RECORDS SUPPLIED

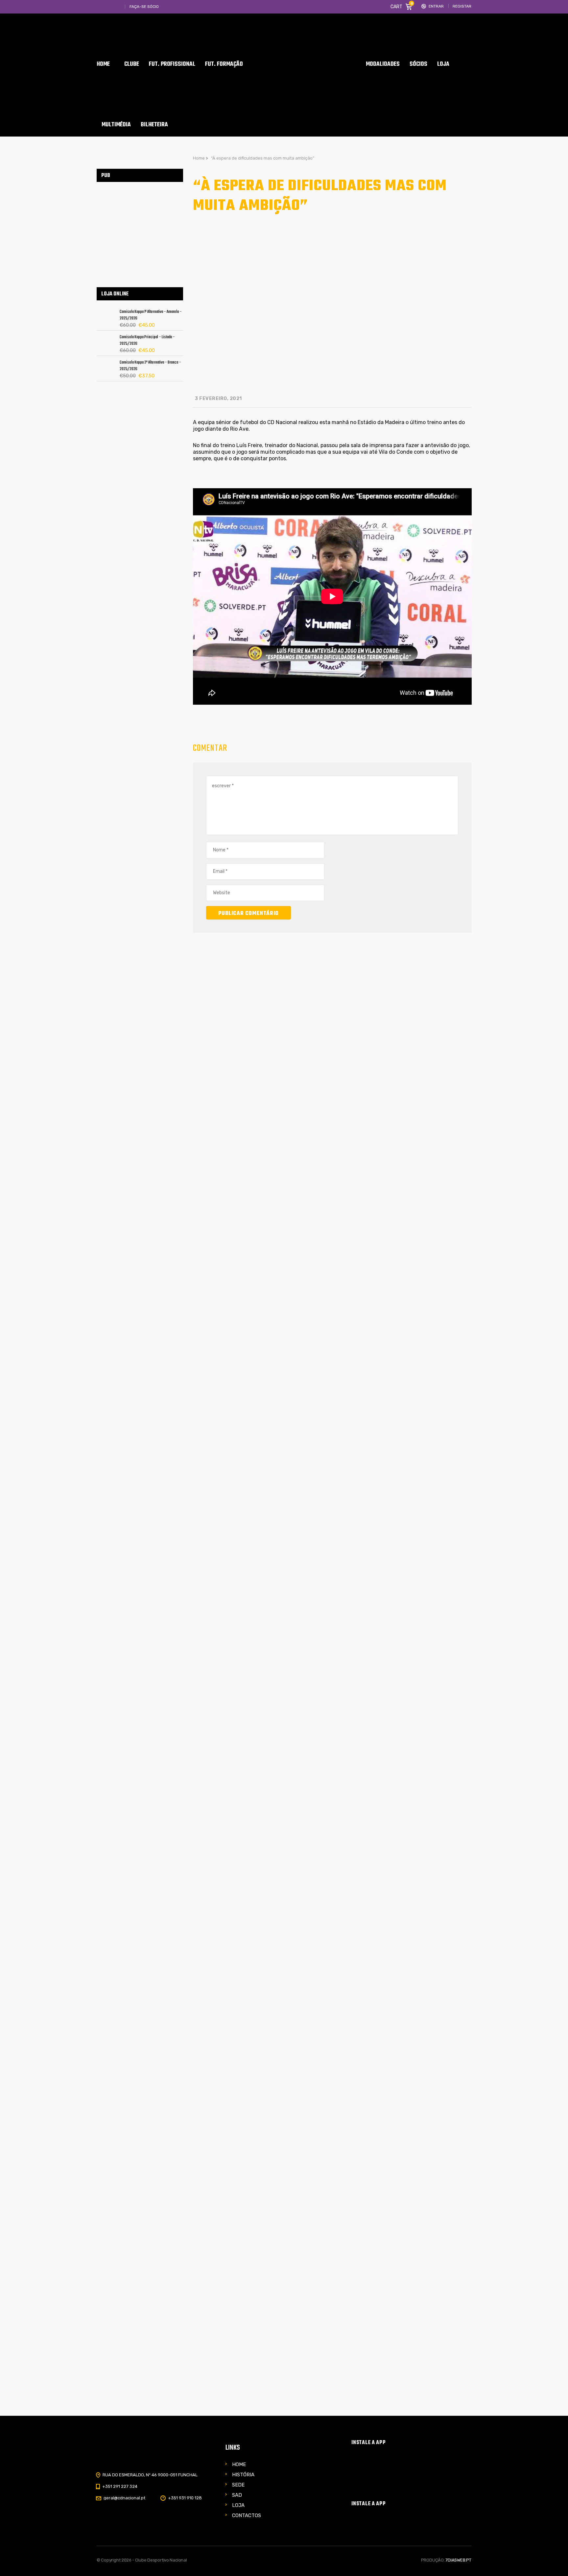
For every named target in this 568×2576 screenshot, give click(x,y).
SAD (237, 2495)
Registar (462, 6)
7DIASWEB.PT (458, 2560)
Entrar (436, 6)
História (243, 2475)
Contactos (246, 2515)
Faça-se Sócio (144, 6)
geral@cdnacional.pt (124, 2497)
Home (239, 2464)
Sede (238, 2485)
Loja (238, 2505)
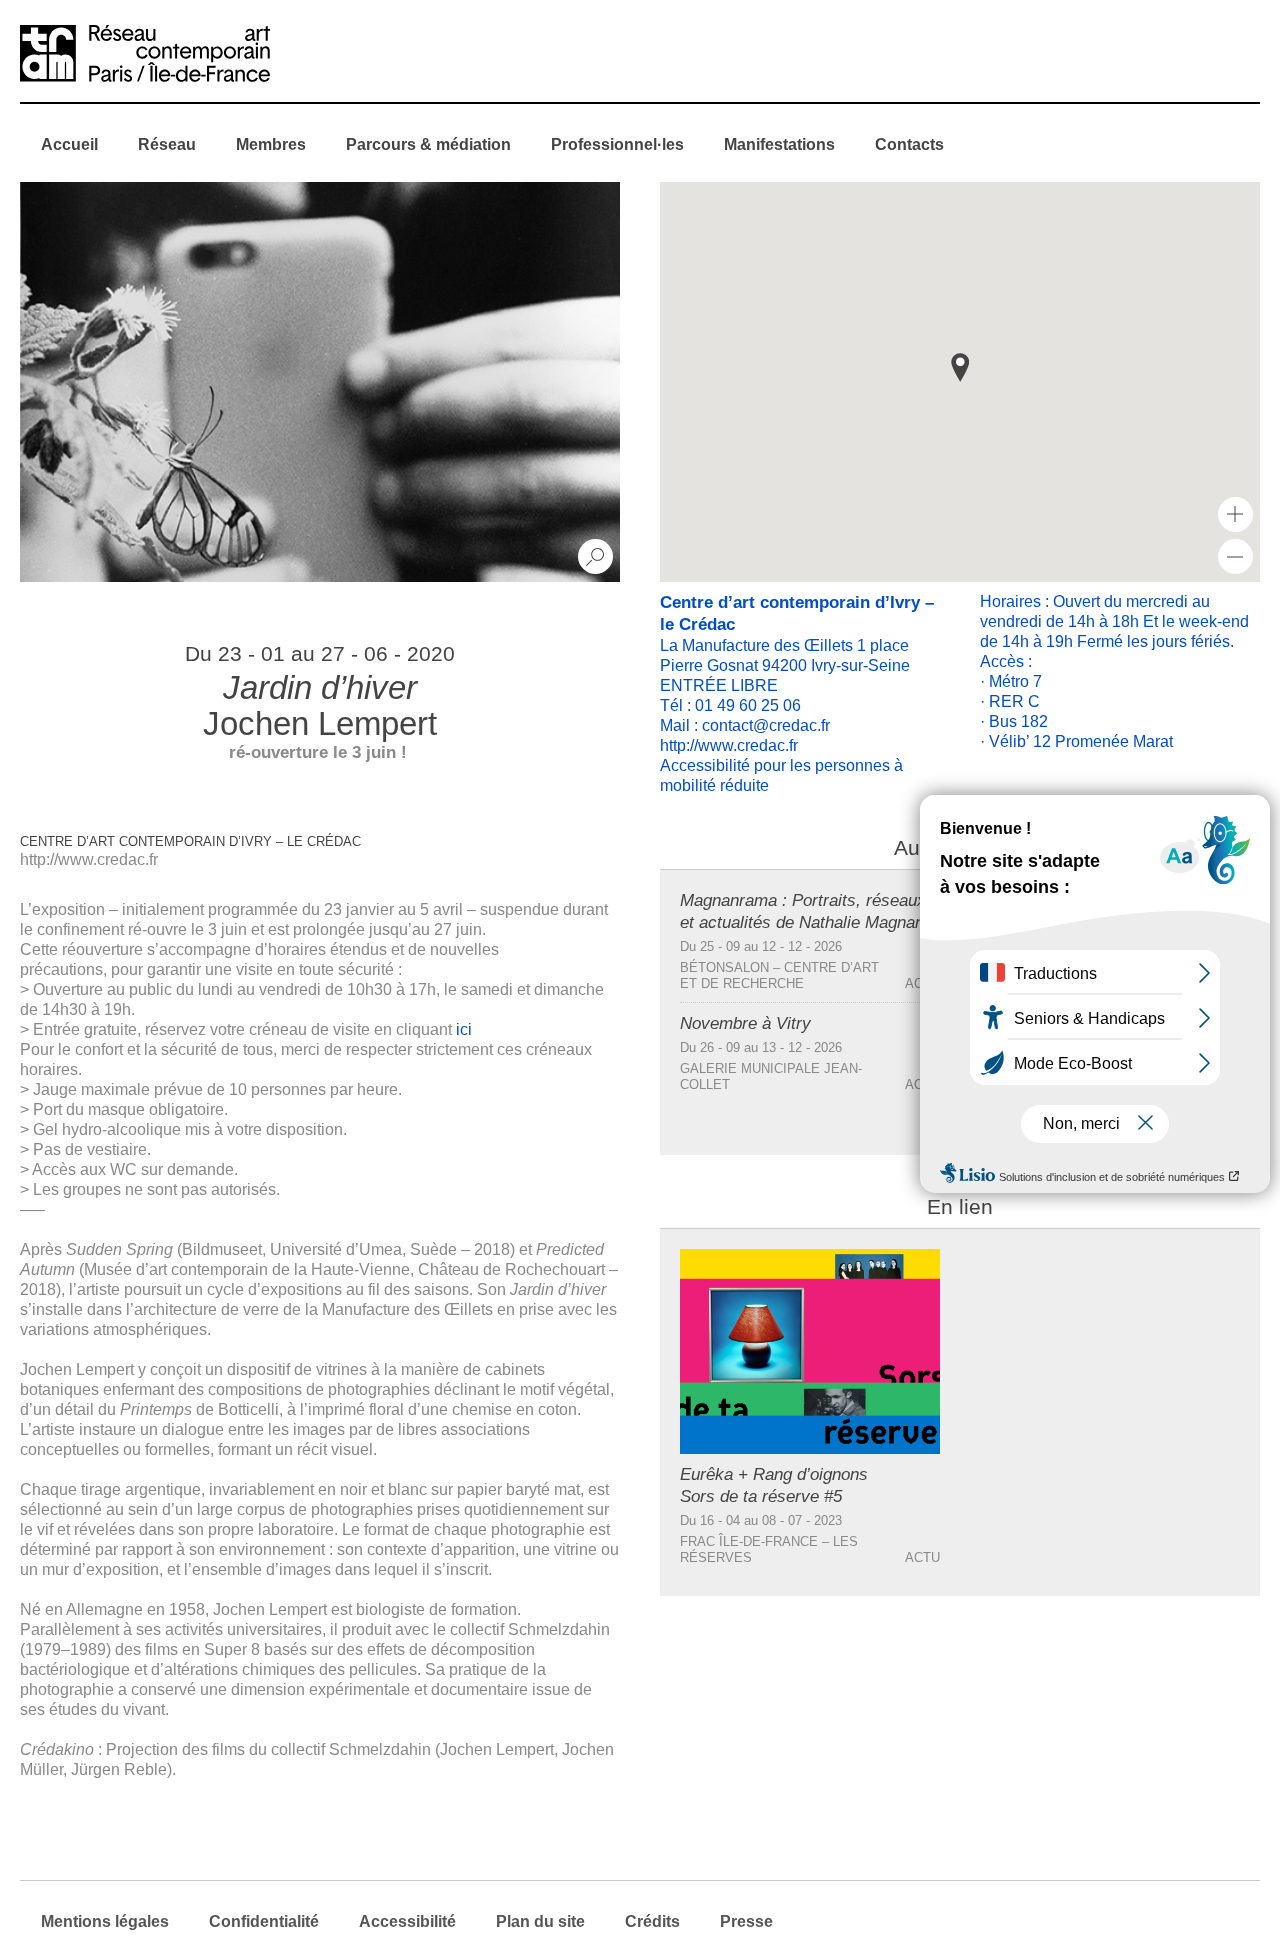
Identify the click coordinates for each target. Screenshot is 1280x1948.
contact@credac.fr (766, 725)
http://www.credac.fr (89, 859)
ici (464, 1029)
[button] (960, 367)
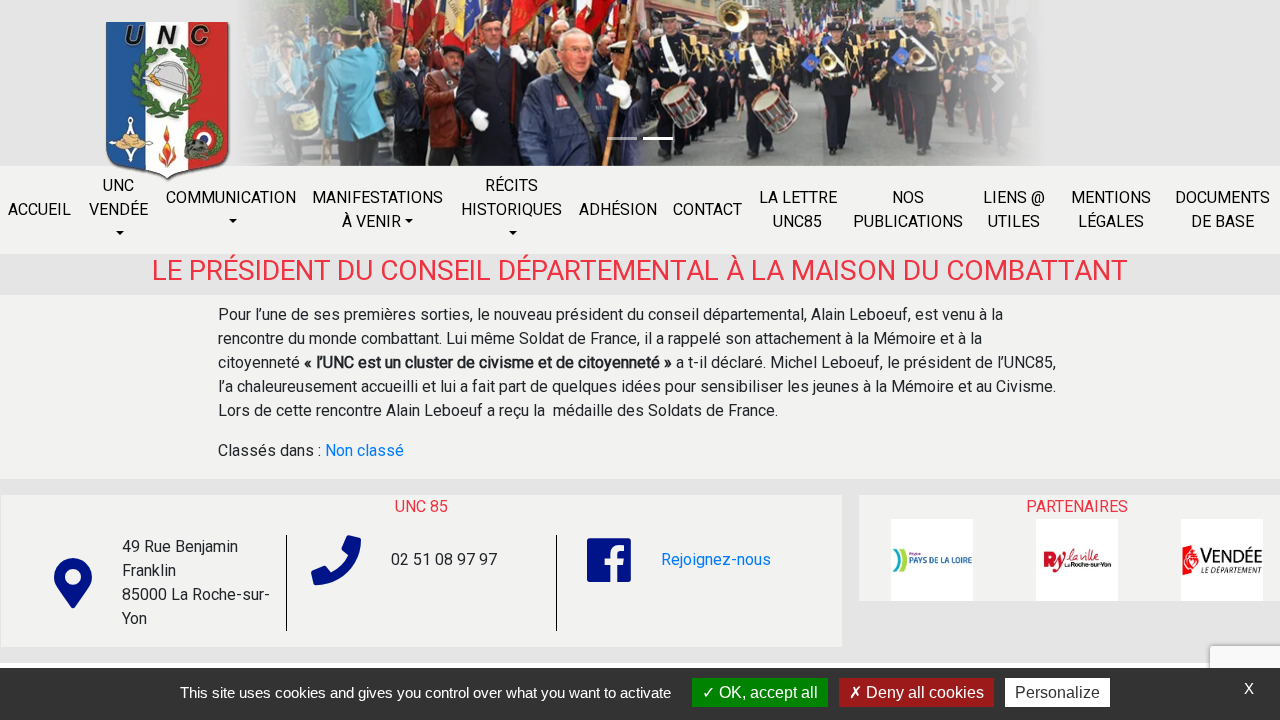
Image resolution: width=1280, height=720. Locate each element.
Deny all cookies (923, 692)
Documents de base (1222, 209)
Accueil (39, 209)
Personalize (1057, 692)
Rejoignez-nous (716, 559)
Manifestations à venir (377, 209)
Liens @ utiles (1014, 209)
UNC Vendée (118, 197)
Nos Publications (908, 209)
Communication (231, 197)
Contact (707, 209)
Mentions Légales (1111, 209)
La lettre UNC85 (798, 209)
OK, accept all (766, 692)
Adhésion (618, 209)
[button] (281, 83)
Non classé (364, 450)
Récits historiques (511, 197)
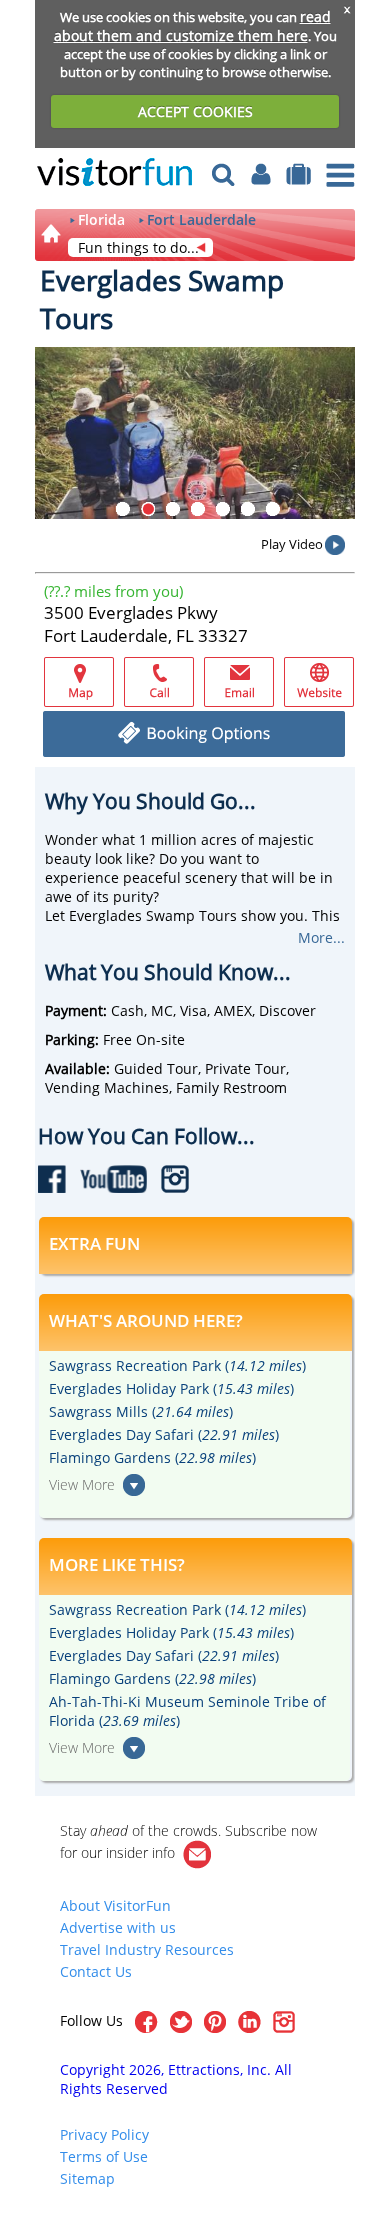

WHAT THE TASK ASKS
Leave every image out when you return the material above word for word.

RESPONSE TO THE TASK
For every named target in this 568×2576 screenshot, give click(x,y).
SAD (237, 2495)
Registar (462, 6)
7DIASWEB.PT (458, 2560)
Entrar (436, 6)
História (243, 2475)
Contactos (246, 2515)
Faça-se Sócio (144, 6)
geral@cdnacional.pt (124, 2497)
Home (239, 2464)
Sede (238, 2485)
Loja (238, 2505)
Identify the click coordinates for each target. Screenshot is 1280x1948.
contact@credac.fr (766, 725)
http://www.credac.fr (89, 859)
ici (464, 1029)
[button] (960, 367)
Image resolution: width=1280, height=720. Locate each element.
Deny all cookies (923, 692)
Documents de base (1222, 209)
Accueil (39, 209)
Personalize (1057, 692)
Rejoignez-nous (716, 559)
Manifestations à venir (377, 209)
Liens @ utiles (1014, 209)
UNC Vendée (118, 197)
Nos Publications (908, 209)
Communication (231, 197)
Contact (707, 209)
Mentions Légales (1111, 209)
La lettre UNC85 (798, 209)
OK, accept all (766, 692)
Adhésion (618, 209)
[button] (281, 83)
Non classé (364, 450)
Récits historiques (511, 197)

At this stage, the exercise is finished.